[Begin]

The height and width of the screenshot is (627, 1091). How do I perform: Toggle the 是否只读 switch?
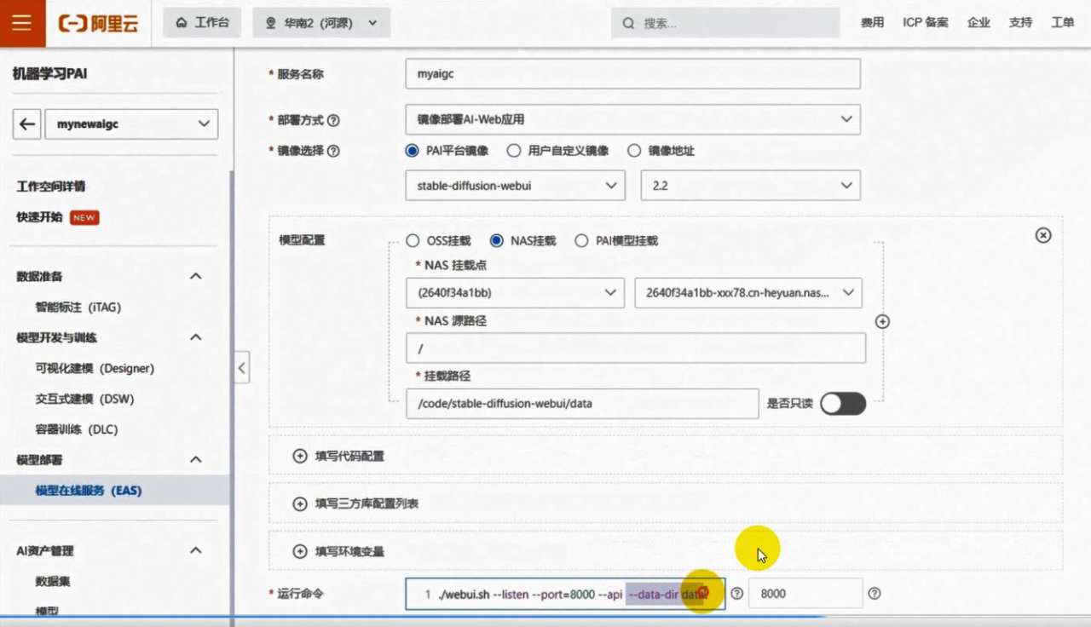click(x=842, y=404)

[End]
[Begin]

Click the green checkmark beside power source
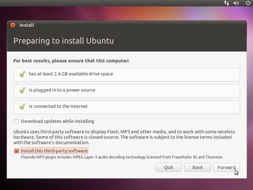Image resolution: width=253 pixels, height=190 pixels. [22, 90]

[End]
[Begin]

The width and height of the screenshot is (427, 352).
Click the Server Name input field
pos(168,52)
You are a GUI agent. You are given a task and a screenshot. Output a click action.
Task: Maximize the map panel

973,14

[End]

=== Set task ===
Please pull every line from the data above that contains the string "screenshot", treating uppercase and lowercase as different.

=== Response ===
The height and width of the screenshot is (627, 1091). How do I perform: Toggle the 是否只读 switch?
The width and height of the screenshot is (427, 352).
You are a GUI agent. You are given a task and a screenshot. Output a click action.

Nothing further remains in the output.